**Extract to read:**
start
How can I configure ParallelCluster with slurm to allow multiple jobs on nodes with multiple GPU?

0

I'm trying to run many jobs that each use 1 GPU on ParallelCluster with the slurm scheduler. I'd like to use instances with 8 GPUs, like p3.16xlarge, and have slurm schedule 8 jobs to each node. I run each job like this to ensure it only requests 1 GPU:

srun -p p3-16xlarge --gpus-per-node=1 myapp

The partition p3-16xlarge has nodes of type p3.16xlarge. This command appears to work since slurm sets CUDA_VISIBLE_DEVICES=0 to indicate that only 1 GPU should be used. sinfo shows that the instance is in the mixed state when the job runs, so not all the cpus are assigned. The problem is if I try to run the above command a second time to start a second job, slurm will boot up a new instance rather than assigning the job to the running instance that has available CPUs and GPUs.
end
**Listing:**
start
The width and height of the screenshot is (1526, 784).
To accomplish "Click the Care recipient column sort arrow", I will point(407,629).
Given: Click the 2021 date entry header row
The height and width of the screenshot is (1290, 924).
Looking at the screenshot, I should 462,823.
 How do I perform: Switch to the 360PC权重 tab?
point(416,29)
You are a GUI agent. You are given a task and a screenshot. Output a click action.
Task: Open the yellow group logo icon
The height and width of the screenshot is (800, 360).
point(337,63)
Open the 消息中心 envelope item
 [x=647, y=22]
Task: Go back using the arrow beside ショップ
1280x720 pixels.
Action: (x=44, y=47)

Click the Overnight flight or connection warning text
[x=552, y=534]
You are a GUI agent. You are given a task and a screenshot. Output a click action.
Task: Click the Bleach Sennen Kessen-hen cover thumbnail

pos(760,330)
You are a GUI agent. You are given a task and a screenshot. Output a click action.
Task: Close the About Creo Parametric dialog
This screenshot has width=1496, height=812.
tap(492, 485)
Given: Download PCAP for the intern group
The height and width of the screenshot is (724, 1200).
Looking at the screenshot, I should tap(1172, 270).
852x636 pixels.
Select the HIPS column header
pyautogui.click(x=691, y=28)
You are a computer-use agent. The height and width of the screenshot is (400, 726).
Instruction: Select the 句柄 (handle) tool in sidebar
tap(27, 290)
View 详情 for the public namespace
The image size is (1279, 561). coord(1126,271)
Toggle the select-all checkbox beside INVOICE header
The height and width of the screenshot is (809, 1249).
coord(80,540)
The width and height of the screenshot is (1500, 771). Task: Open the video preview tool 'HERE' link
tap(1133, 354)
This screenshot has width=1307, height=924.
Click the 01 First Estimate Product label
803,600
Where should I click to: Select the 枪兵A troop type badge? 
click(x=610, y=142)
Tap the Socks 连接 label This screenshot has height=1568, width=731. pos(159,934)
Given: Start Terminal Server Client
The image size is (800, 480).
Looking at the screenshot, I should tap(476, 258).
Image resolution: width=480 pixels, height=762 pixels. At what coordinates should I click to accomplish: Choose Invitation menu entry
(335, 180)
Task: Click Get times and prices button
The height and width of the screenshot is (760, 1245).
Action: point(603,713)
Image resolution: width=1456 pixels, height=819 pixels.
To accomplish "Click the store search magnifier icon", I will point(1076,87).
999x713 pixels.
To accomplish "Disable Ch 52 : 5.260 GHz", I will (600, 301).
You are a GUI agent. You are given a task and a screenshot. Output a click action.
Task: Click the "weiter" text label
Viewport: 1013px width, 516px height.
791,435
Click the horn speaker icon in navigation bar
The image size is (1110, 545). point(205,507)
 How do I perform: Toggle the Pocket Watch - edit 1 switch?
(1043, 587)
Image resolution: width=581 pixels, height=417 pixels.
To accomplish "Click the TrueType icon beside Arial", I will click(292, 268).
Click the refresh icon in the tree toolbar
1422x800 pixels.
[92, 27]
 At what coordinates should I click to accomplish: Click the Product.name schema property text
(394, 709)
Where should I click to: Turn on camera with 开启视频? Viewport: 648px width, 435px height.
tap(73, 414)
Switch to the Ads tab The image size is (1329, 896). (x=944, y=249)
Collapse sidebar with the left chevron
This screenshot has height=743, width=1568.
end
**Stated problem:**
In the ParallelCluster question above, reproduce everything from "The partition p3-16xlarge" down to "CPUs and GPUs." word for word.

**Final result:**
The partition p3-16xlarge has nodes of type p3.16xlarge. This command appears to work since slurm sets CUDA_VISIBLE_DEVICES=0 to indicate that only 1 GPU should be used. sinfo shows that the instance is in the mixed state when the job runs, so not all the cpus are assigned. The problem is if I try to run the above command a second time to start a second job, slurm will boot up a new instance rather than assigning the job to the running instance that has available CPUs and GPUs.